Who is that that looks back at us in the reflected glass? I was recently treading the mill at my gym and watching Dr. Phil as he assisted an obsessive-compulsive woman redirect her thoughts away from a negative dialogue with herself. She said that at forty-something, as she looked in the mirror, she had decided it best not to smile in order to avoid laugh lines. Since when was enjoying life an option?!
I, too, have spent Hitchcockian moments in front of the mirror, wondering whatever it could be that I could do to change what I saw. I guess that's why Hollywood wunderbabes are such a fantasy for both men and women - how would it feel to wake up and have something decadent gaze demurely back at you while you were brushing your teeth?
In my youth I fantasized about what I would look like if I could diminish the size of my nose. And as fate would have it, I recently saw a preview of Nicole Kidman as Virginia Woolf with an appendage that changed her into another human being.

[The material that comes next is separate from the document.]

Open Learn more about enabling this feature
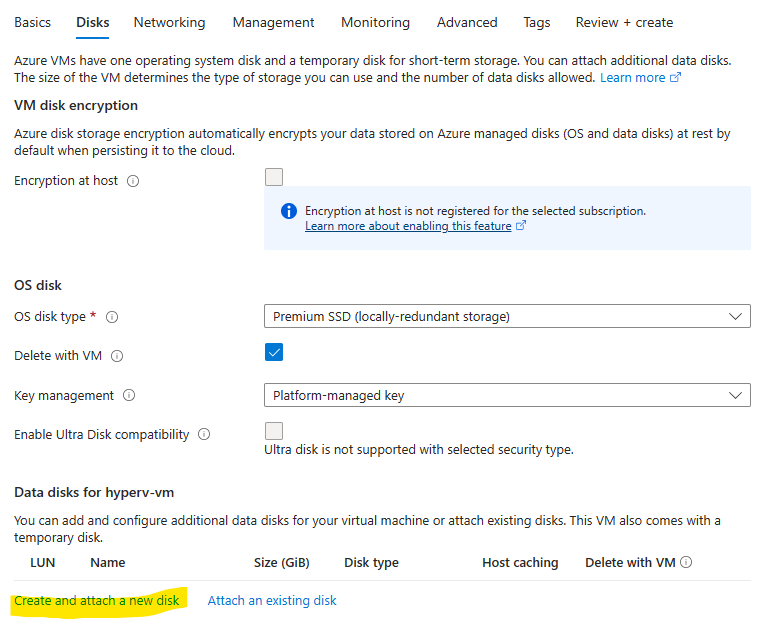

Interesting that, and then, maybe not. And yet again, maybe.
A few years ago I was having cocktails at a friend's, and a mutual co-worker made a point of directing a story towards me about a friend of hers that, after having a nose job, lived happily ever after. I failed to make the connection. But then, after seeing Jennifer Grey from Dirty Dancing become an entirely different person after her nosectomy, I had to ask myself, where did the other Jennifer go?
Isn't our exterior a mysterious thing? I see so many young people out to abuse it, so many middle-aged people out to preserve it, and then the ones in the middle who just want to change it. What is it about our skin that makes us think that others might see someone we are not? More questions!
We are human beings after all, and to a certain degree we do believe that what you see is what you get, and what you have is what you are. I remember being a shy and awkward adolescent, feeling that no one would be able to know who I really was because I was trapped in a body that made me feel alien and inadequate; and the world seemed to respond accordingly. Or was it so simple?
It takes a lot of guts to take on your true self - to look yourself in the mirror and smile back at what you see. In this regard I think I have come along way, but even now, as I edited myself, I saw that I had written: "And as fate would have it, I was Nicole Kidman as Virginia Woolf with an appendage that changed her into another human being."
Interesting that, and maybe not. And yet again, maybe.